Hello,
*@Reed *- Great suggestion. I do see a variety of different "Board Part Number", but I don't see a correlation with the Board Part Number and whether a DGX works or not
*@Russel, @Michael* - The behavior still exists even when the reservation is removed.
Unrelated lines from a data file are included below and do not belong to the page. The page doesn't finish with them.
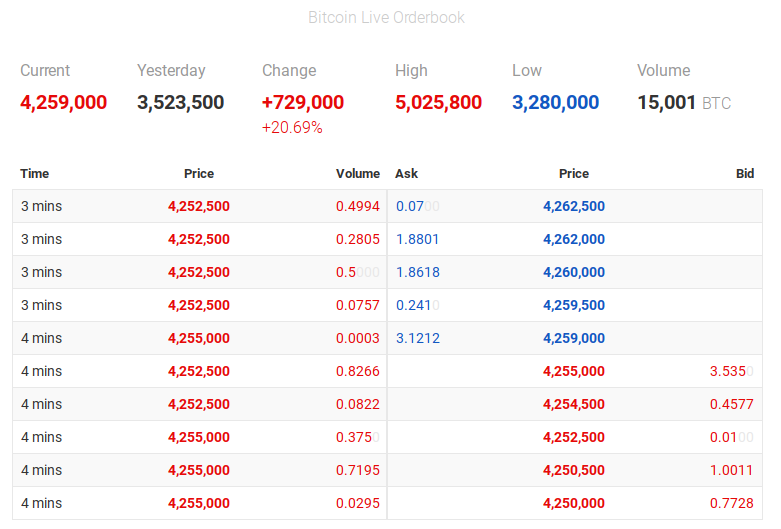This screenshot has width=781, height=529.
Task: Click the ask amount 3.1212
Action: [x=417, y=339]
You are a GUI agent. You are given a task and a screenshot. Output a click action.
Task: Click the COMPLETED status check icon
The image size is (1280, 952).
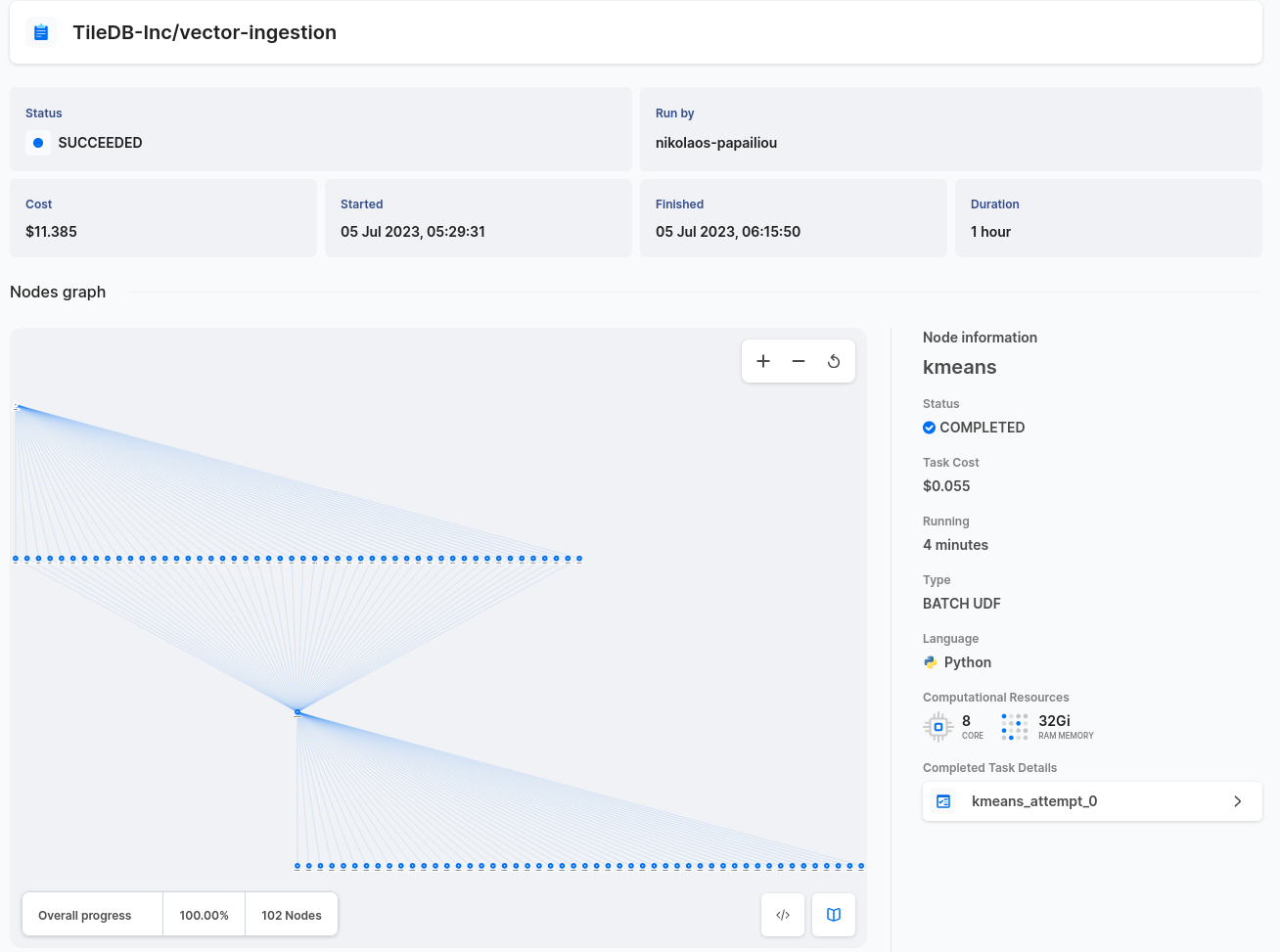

I added the reservation to prevent user production work from landing on the node and still be able to debug dgx09. For completion here is the reservation :
$ scontrol show reservation ReservationName=g09_test StartTime=2025-11-04T13:23:47 EndTime=2026-11-04T13:23:47 Duration=365-00:00:00 Nodes=dgx09 NodeCnt=1 CoreCnt=112 Features=(null) PartitionName=(null) Flags=SPEC_NODES TRES=cpu=224 Users=user Groups=(null) Accounts=(null) Licenses=(null) State=ACTIVE BurstBuffer=(null) Watts=n/a MaxStartDelay=(null)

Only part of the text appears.